### Exercise
Every line of the records that holds the word "help" should be copied out.

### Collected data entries

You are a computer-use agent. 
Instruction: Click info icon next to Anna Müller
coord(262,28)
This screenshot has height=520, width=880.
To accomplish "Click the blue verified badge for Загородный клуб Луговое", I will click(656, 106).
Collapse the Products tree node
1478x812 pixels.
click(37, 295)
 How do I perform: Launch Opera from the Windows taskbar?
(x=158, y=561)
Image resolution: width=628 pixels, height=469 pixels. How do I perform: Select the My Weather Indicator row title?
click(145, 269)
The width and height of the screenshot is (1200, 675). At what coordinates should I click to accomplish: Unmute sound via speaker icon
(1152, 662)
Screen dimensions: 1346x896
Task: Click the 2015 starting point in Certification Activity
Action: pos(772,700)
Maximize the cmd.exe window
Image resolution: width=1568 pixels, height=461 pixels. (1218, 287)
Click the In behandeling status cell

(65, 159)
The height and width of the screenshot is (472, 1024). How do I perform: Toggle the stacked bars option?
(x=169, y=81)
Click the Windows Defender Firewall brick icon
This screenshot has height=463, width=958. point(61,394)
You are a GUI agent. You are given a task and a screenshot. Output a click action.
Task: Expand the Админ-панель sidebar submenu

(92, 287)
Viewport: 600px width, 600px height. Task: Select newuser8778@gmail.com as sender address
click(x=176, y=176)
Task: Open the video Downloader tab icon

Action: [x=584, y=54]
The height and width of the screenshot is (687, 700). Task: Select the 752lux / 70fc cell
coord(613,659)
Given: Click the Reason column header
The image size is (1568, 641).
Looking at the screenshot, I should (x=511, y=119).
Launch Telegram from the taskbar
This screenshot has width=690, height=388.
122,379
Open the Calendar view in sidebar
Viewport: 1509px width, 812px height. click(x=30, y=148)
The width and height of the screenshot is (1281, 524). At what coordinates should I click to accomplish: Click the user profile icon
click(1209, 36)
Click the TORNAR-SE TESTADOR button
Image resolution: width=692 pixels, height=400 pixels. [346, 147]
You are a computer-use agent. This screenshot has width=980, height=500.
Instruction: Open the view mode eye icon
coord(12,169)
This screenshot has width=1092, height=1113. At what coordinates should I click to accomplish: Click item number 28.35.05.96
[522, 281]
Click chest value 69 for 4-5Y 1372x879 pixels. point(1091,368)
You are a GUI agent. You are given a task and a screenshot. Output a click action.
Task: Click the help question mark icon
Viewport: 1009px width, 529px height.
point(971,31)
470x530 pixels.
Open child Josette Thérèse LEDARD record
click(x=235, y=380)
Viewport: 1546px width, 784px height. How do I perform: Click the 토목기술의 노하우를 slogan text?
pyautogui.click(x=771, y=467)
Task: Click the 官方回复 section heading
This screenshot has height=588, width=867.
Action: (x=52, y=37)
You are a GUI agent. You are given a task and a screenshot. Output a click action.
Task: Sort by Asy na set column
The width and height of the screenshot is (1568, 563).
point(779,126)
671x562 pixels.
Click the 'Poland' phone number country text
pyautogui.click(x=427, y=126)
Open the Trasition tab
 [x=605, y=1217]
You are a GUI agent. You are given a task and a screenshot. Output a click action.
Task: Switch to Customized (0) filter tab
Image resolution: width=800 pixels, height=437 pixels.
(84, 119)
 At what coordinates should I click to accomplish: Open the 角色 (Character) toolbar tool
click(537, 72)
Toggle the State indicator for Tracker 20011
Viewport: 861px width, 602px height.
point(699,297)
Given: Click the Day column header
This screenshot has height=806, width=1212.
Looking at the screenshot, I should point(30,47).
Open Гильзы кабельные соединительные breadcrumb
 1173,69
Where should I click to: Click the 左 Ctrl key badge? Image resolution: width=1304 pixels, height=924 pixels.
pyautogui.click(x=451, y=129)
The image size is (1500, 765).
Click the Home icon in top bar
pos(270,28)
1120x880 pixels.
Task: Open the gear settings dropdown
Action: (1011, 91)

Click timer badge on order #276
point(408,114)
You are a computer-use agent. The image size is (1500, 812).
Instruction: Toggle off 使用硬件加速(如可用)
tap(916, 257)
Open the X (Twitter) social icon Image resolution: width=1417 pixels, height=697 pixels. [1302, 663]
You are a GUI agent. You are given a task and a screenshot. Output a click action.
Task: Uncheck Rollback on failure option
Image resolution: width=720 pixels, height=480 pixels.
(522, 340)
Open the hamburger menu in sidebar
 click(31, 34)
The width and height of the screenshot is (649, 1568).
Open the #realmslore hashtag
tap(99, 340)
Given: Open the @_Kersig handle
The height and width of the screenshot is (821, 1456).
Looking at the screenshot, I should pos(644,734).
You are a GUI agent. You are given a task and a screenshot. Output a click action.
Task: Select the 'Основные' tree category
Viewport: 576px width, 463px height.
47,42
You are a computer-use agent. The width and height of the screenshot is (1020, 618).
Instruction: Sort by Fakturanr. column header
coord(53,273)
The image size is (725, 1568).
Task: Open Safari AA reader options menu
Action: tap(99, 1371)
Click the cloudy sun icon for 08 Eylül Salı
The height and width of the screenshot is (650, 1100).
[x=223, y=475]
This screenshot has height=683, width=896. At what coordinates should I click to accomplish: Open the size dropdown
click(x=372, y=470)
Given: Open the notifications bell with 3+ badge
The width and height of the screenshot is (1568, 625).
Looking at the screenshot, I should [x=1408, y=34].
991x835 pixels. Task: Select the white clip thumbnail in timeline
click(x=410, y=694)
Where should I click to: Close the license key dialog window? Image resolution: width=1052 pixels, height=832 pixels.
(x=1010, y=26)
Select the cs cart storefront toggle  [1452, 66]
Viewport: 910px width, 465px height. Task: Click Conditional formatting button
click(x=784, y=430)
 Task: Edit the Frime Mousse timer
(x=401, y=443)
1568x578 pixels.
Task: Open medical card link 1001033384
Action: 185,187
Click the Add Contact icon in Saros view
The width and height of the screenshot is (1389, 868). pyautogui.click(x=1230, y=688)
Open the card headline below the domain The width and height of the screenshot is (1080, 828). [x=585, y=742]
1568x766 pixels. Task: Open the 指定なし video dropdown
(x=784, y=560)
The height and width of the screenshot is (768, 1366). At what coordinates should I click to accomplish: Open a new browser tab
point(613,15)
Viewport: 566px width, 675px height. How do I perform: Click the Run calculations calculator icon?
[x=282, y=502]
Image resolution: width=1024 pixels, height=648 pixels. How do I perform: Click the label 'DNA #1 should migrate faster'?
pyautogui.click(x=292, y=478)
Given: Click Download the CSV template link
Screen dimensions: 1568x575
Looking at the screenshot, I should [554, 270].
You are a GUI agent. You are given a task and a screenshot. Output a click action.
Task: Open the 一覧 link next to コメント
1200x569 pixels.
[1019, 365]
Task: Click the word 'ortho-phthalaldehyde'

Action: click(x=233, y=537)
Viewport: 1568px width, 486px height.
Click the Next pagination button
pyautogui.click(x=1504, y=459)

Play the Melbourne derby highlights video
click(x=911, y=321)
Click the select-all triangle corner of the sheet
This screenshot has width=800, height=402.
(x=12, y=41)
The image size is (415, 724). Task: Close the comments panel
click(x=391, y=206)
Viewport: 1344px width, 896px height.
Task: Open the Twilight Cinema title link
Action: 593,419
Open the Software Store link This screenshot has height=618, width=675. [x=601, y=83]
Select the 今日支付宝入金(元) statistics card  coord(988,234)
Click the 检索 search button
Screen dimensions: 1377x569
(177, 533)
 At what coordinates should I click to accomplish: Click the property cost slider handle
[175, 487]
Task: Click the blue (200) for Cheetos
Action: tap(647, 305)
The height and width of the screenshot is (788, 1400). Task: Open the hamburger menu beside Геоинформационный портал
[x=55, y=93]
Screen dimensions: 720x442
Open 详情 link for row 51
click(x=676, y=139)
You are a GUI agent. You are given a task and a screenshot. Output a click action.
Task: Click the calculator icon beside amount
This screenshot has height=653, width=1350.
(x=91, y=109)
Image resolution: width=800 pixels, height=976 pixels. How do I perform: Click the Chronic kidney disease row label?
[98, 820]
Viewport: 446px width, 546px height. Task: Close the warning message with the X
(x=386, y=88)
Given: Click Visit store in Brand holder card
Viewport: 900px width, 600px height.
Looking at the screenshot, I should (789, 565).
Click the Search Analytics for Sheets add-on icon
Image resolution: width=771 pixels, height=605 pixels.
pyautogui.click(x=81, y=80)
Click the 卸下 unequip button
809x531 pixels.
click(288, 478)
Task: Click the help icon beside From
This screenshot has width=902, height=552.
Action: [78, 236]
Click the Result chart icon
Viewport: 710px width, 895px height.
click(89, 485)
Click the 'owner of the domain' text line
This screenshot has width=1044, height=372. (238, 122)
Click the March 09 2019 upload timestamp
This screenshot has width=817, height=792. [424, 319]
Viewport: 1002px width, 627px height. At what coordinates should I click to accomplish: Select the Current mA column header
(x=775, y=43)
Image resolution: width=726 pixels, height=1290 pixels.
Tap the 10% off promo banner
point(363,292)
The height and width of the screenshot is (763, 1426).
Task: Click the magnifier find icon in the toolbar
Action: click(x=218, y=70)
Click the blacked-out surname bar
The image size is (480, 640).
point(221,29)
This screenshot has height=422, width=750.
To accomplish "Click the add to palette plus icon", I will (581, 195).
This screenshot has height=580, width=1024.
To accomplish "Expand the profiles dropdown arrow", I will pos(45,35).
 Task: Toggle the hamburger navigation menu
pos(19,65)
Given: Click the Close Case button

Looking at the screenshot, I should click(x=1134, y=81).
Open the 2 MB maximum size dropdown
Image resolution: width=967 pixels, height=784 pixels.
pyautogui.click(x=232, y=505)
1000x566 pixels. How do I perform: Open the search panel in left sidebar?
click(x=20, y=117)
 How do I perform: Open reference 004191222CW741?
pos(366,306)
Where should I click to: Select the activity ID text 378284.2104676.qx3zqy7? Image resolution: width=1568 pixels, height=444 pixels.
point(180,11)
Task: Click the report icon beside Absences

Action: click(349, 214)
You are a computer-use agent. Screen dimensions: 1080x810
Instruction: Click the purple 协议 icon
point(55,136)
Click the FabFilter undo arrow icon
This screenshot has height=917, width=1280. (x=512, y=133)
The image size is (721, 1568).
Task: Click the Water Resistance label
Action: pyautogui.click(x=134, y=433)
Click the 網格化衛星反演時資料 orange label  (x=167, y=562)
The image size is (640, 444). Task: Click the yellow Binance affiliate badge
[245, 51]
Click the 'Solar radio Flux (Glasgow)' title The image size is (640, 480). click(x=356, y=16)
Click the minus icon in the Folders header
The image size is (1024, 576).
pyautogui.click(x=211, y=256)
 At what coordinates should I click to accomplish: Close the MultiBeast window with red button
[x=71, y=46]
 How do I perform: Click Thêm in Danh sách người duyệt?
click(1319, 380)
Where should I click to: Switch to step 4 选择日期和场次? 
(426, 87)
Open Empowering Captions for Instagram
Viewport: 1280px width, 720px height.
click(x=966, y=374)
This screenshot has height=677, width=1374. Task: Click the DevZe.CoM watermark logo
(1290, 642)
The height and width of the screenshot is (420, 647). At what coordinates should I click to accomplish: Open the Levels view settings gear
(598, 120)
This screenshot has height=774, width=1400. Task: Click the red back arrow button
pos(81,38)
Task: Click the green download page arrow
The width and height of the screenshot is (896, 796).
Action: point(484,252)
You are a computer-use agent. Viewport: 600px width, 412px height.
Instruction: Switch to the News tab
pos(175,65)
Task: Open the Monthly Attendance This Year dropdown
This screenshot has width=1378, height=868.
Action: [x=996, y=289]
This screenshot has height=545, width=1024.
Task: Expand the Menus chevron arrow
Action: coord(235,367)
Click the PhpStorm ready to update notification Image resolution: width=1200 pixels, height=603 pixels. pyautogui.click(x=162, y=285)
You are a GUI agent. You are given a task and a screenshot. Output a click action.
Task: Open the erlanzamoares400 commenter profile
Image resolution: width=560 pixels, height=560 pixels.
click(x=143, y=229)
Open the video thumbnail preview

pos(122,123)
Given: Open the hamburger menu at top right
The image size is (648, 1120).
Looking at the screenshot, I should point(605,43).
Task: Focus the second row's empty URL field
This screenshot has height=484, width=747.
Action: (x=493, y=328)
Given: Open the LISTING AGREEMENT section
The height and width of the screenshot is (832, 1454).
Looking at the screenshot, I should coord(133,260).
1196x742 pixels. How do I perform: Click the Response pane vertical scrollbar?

### Solved exercise
Task: Click the help question mark icon
Task: Click the help icon beside From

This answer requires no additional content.